→ **Problem details**:
What number of lines in the entries hold the string "computer"? Answer with it alone.

→ **Records for this exercise**:
BEGIN
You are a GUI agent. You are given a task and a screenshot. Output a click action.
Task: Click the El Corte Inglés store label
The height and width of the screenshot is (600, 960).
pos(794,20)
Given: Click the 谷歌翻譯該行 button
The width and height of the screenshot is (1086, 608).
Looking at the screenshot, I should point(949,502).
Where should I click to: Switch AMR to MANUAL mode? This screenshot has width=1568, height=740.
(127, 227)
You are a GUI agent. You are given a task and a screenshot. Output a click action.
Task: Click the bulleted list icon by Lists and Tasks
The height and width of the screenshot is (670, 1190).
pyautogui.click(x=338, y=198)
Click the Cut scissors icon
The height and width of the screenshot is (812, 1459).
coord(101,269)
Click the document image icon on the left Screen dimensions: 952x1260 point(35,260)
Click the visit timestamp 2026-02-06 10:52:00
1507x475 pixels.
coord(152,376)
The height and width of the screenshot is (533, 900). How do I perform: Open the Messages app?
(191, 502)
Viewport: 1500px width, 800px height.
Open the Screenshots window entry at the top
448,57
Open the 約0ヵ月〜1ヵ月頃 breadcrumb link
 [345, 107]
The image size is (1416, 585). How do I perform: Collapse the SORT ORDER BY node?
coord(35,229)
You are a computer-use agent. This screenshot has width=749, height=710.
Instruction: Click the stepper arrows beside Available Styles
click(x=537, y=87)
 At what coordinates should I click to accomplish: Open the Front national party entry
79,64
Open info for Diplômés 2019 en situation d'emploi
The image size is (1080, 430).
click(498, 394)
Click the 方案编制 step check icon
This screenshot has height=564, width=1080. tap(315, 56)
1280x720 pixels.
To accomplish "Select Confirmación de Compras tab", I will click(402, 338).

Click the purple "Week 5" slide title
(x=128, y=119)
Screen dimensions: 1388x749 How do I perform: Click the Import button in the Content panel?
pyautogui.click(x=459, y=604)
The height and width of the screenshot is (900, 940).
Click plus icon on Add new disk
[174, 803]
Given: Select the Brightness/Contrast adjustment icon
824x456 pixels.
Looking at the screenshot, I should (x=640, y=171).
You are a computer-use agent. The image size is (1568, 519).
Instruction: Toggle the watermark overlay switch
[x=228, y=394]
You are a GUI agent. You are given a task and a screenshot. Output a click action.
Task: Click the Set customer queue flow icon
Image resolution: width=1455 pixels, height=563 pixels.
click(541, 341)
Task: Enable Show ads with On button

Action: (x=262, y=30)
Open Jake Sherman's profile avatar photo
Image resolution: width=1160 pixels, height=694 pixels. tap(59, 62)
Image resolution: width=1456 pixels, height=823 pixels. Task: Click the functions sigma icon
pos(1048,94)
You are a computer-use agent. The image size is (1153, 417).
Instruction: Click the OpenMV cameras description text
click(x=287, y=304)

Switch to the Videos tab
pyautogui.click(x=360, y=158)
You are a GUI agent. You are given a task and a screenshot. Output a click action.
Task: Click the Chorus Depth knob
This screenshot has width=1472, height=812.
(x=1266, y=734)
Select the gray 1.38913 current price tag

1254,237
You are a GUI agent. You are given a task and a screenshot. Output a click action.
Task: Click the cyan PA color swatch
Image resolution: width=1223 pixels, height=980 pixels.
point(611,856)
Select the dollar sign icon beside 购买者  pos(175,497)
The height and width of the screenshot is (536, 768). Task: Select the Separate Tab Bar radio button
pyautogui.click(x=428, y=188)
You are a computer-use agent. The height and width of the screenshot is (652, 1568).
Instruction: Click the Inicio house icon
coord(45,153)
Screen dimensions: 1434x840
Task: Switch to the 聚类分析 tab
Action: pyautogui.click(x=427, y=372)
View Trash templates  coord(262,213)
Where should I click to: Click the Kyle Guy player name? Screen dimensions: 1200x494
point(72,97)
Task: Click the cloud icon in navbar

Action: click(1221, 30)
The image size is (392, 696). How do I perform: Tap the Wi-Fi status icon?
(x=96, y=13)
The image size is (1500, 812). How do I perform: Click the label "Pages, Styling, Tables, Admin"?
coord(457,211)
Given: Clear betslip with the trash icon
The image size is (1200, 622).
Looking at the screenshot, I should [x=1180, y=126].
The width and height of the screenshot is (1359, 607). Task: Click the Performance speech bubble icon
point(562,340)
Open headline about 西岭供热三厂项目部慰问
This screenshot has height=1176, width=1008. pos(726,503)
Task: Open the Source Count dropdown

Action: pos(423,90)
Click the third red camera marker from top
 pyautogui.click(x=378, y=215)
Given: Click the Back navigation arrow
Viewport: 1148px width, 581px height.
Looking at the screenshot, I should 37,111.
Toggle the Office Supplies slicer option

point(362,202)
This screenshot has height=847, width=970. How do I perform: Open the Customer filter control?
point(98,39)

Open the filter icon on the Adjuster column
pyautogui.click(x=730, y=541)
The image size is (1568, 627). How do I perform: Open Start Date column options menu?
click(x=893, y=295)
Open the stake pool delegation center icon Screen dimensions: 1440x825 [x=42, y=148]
END
→ **Solution to the problem**:
4